Liberalism
Over the last two centuries, realism and liberalism have largely accounted for what has been witnessed in the international sphere. Today, it continues to offer suggestions of state behavior and its effects on peace between countries. The establishment of nation-states in the 16th century raised questions on whether human freedom and independence were central or the establishment of the state. Its survival was the major aim of political discourse. This essay seeks to discuss whether liberals or realists better explain peace critically.
Liberalism is defined in layman’s language as the “freedom for each individual.” This is because liberals posit that humans are inherently good-natured. This world’s core ideals are individualism, human rights, universality, freedom from authority, the right to be treated equally under the protection of the law, and duty to respect and treat others as “ethical subjects.” Other ideas closely connected to these viewpoints include the concept of representative government and private property ownership, the right to free economic activity devoid of state interference.
During the First World War, Woodrow Wilson, the then president of the United States, laid the foundation for the League of Nations, which led to the formation of a brand of liberalism known as liberal institutionalism. Woodrow’s gesture had its basis in Kant’s concept of perpetual peace, which had three articles of peace. Even though the League of Nations proved unable to deliver on promises of peace, it was able to deliver on promises of peace, and it was able to reform into neo-liberalism.
Today neoliberals and neo relist have common assumptions on the international system, although liberalism today mainly deals with institutions and their effect on state behavior in the international system. For example, the liberal internationalist ideology believes that states can cooperate in economic terms even if they exist in a system where there are security competition and tension. This economic cooperation is thought to translate into interdependence from mutual benefits of the involved parties, consequently reducing the risk of war and further increasing peace prospects amongst nation-states.
Moreover, another proposition for the liberalists is based on the democratic peace theory, which argues that democracies are intrinsically peaceful as the people are indirectly ruling their own country through a representative government, compared to the governments where power is entirely vested into the hands of a single autocratic leader, who is vulnerable to hastily making decisions that could lead a country into conflict and war.
In contrast to liberalism, realism, which is considered its theoretical opponent, does not seek to provide an optimistic picture of international affairs as its main drive to highlight the anarchic nature of international politics. Therefore, in essence, realists believe that international politics is a self-centered venture blighted by war and conflict because of human nature. Classical realists further held that the characteristics of human nature were put into practice in international politics where every country functions to acquire safety. Because there lacks the power to keep states moral and in check, they tend to fall into competition results in “war of all for all.”
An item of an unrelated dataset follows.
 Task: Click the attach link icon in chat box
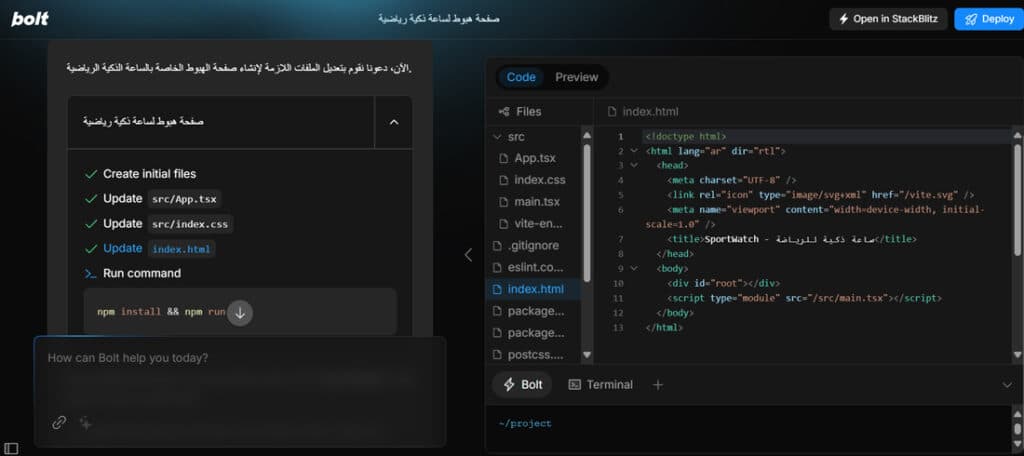[59, 423]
However, modern realism seems to separate itself from the political dictates based on human nature and its characteristics, taking the view that the structure in which states find themselves in international relations is anarchic due to the lack of an overarching authority sovereign. Neo realists thus posit that nation-states serve their own interests in the international system by strict adherence to a self-help code due to the absence of a sovereign authority above them. Moreover, because all states exist in a state of anarchy in the international arena of politics, they are all thought to pursue self-interest and seek to acquire the power to ensure their safety and survival to acquire the power to ensure their safety and survival in an international system devoid of an authority that will come to their help if they fail to do.
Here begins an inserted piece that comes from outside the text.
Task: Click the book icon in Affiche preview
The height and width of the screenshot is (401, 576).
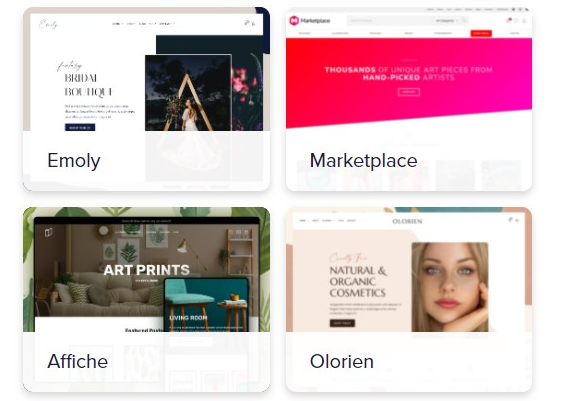Action: 48,232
Therefore, the possibilities for peace in the realist view, which is pragmatic in its approach to international politics, are considered limited. In contrast to neoliberalism, neo-realists tend to be more pragmatic on matters of peace in international politics. However, suggestions have been made that the pursuance of realist policies could actually result in a more stable environment with lesser conflict. Although the world today is largely characterized by an unrelenting brooding of neorealism, where states find it difficult to trust each other and must therefore be always prepared to gear up for war, Desch(2003) argues that state nation can, in fact, act to serve moral purposes, but only in an environment where their security interests are not threatened, and that skepticism which fills the realist view of the world produces more “just and humane policies.”(Desch, 2003, p.147).
In conclusion, both realism and liberalism provide insufficient accounts and possibilities of peace in the international system. Liberalism, with its focus on universalism and harmony, makes for an unstable world, while realism and its pessimism do not offer any prospects for peace.